I hadn’t heard of the Transpacific Stabilization Agreement before, but it is a coalition (I almost said cartel) of big shipping companies serving the Asia-to-North-America run; it sets recommended “voluntary, non-binding guidelines” for cargo rates going to the US from Asia. A Westbound Transpacific Stabilization Agreement covers traffic heading back to Asia from the US.

A quick look of the list of carriers is a who’s-who of international shipping. The one glaring omission is Maersk, but that will change on Christmas Eve, as they rejoin the grouping.

The group has recommended a $320 surcharge per twenty-foot unit equivalent and a $400 surcharge per forty-footer. These are to be added to existing contracts; a larger increase is in their guidelines is in effect for new contracts to be negotiated next year.

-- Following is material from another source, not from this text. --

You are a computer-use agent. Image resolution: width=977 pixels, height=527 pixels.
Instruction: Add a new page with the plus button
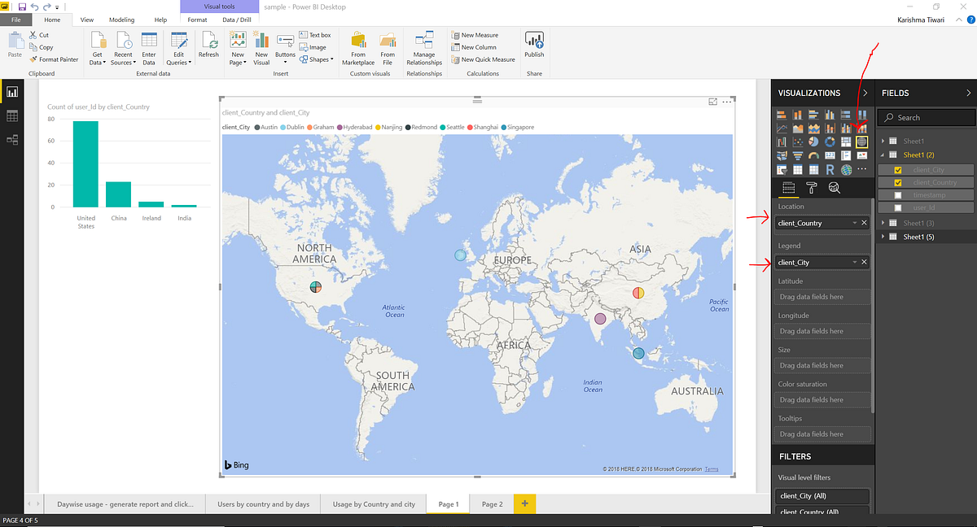click(x=524, y=503)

This seems a bit odd that contracts can be unilaterally changed mid-stream, and especially in concert with other shipping company. However, when the TSA makes up a near-monopoly of the shippers, the firms can act as a cartel; with low shipping rates, ships are being pulled off the market and finding alternative shipping could be difficult.

I’m wondering why this isn’t illegal under price-fixing laws. If all the airlines said they were going to “voluntarily” raise their rates $50 a flight and then all did just that, the FTC would be in court that afternoon. The international nature of these firms, none of which are US-based, might make this fall under international rather than US law.

This is not good news for domestic container shipping firms, for the cost of shipping going up will mean less shipping.